[Stored records]
[Start of Attachment]

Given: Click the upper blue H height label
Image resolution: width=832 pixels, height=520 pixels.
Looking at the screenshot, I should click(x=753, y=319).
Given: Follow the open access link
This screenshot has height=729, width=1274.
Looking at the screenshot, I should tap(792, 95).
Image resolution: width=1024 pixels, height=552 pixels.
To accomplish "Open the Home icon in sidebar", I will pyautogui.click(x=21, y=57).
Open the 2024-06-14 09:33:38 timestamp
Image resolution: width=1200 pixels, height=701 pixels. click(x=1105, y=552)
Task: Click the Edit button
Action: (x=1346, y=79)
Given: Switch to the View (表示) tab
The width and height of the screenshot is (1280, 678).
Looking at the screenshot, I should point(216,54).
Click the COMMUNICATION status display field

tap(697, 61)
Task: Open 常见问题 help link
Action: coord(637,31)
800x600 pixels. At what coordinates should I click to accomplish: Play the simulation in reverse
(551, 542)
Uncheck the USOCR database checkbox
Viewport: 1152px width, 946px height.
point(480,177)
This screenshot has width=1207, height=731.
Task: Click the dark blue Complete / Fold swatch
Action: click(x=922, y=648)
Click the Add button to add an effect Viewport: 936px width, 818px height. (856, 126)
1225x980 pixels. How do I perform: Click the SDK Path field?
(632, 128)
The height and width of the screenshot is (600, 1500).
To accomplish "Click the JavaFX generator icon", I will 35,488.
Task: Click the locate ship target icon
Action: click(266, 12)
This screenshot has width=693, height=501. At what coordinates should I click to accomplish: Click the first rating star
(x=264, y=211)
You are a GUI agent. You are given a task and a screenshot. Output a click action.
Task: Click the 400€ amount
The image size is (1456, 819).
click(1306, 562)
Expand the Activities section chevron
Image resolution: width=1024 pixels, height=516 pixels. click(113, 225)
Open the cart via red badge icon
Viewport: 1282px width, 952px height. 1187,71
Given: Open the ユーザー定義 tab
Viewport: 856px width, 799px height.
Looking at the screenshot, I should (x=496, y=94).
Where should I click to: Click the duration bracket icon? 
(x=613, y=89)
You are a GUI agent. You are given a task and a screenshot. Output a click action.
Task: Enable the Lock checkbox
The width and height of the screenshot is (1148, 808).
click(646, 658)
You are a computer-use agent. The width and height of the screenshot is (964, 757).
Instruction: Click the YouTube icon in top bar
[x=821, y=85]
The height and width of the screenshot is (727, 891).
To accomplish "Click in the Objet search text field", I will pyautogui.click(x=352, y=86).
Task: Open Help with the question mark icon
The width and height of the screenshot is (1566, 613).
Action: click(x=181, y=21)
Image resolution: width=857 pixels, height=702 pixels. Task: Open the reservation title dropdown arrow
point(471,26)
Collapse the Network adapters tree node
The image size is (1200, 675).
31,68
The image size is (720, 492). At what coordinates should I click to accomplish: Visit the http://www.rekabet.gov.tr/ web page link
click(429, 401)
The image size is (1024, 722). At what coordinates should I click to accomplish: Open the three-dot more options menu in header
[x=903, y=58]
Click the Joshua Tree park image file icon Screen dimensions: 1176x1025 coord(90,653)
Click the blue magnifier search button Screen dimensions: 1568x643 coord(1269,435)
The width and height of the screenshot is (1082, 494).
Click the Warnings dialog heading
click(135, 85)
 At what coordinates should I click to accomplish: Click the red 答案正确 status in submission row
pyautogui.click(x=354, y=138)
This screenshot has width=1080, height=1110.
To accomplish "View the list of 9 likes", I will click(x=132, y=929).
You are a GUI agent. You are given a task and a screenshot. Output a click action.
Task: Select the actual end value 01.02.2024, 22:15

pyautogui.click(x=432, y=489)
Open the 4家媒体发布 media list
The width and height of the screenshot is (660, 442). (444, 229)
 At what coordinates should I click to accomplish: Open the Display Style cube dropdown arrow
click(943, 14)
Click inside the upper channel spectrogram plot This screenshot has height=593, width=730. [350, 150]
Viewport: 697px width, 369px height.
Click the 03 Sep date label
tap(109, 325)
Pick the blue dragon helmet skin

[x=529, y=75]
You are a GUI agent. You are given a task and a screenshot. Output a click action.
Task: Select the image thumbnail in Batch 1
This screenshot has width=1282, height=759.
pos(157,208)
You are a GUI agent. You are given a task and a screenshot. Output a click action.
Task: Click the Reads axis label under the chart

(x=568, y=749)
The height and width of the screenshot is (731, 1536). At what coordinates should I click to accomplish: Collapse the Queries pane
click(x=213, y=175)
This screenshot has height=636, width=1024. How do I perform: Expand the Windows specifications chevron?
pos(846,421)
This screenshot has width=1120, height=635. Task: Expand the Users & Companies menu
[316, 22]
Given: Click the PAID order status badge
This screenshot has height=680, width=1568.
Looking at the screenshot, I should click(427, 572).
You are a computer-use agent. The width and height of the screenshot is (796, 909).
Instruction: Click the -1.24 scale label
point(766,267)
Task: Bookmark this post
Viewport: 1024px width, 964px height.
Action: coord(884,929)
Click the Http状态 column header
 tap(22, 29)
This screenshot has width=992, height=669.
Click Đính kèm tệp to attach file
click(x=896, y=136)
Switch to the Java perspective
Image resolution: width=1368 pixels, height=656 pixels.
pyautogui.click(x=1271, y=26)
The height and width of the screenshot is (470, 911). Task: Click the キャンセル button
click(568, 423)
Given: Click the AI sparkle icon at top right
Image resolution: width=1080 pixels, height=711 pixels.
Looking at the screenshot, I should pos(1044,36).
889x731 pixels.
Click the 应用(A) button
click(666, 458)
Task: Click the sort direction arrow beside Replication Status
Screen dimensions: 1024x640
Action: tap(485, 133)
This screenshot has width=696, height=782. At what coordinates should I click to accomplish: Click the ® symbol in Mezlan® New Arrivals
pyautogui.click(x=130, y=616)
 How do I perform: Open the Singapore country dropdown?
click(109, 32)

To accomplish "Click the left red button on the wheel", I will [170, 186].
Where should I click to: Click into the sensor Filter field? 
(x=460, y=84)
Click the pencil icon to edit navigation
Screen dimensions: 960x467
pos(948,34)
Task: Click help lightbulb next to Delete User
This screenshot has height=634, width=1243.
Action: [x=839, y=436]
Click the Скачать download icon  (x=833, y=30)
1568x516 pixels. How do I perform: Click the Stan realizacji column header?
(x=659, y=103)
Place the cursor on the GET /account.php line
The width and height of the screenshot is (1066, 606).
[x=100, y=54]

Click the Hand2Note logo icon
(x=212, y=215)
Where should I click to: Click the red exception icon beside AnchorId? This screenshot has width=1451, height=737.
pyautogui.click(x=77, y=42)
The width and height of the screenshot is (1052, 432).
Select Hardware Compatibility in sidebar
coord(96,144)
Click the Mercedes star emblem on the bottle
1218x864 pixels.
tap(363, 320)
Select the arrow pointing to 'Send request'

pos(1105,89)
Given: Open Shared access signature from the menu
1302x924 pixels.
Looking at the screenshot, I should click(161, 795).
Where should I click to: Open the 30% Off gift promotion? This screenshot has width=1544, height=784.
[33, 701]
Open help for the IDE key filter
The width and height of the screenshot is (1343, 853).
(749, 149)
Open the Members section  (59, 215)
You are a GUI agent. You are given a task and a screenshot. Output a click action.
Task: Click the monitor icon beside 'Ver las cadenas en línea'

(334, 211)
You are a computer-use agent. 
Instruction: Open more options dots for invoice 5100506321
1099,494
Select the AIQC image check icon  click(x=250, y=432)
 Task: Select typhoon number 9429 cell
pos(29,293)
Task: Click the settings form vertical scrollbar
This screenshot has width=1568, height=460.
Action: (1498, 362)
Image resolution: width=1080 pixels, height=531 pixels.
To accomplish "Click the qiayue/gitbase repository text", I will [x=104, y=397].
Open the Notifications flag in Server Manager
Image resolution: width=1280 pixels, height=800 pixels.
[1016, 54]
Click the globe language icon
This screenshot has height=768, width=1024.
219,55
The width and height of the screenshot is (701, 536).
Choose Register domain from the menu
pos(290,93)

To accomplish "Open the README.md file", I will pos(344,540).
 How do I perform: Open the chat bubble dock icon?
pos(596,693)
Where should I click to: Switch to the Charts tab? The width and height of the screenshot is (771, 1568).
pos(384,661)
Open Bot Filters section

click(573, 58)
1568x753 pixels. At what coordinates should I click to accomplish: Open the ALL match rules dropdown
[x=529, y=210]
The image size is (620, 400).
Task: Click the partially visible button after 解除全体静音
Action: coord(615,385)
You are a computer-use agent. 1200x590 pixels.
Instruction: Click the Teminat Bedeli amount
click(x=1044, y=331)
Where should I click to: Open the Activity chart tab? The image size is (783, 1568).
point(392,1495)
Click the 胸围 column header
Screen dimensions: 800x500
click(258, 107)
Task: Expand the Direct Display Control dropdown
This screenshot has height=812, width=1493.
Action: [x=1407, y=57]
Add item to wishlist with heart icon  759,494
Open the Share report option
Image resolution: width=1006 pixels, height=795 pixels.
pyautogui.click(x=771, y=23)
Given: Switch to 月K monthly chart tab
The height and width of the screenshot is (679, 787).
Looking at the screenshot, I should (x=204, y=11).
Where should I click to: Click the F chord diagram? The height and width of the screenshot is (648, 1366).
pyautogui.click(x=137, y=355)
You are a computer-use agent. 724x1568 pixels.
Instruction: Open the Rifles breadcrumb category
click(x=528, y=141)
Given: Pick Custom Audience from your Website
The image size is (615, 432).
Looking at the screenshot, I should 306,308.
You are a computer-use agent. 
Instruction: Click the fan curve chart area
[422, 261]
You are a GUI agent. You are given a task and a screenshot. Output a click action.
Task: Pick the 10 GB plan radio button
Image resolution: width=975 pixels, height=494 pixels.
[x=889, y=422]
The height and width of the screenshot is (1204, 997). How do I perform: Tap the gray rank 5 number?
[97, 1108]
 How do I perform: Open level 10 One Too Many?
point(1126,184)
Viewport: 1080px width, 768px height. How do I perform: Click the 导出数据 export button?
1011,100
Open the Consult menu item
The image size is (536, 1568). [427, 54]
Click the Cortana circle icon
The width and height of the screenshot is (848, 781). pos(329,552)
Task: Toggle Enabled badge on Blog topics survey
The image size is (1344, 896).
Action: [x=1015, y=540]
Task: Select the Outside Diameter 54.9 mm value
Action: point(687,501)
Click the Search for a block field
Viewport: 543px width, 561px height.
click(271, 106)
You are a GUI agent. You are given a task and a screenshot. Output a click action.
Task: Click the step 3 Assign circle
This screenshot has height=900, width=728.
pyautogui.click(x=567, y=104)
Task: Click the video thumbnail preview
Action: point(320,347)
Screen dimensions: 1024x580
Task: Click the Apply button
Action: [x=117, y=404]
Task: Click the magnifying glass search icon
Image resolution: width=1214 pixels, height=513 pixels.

[End of Attachment]

■ ACTIVITY
From the entries above, restate word for word the lines from the line containing "1302x924 pixels." to the line containing "Open the Members", both ends included, and nothing more.

■ SOLUTION TO THIS PROBLEM
1302x924 pixels.
Looking at the screenshot, I should click(161, 795).
Where should I click to: Open the 30% Off gift promotion? This screenshot has width=1544, height=784.
[33, 701]
Open help for the IDE key filter
The width and height of the screenshot is (1343, 853).
(749, 149)
Open the Members section  (59, 215)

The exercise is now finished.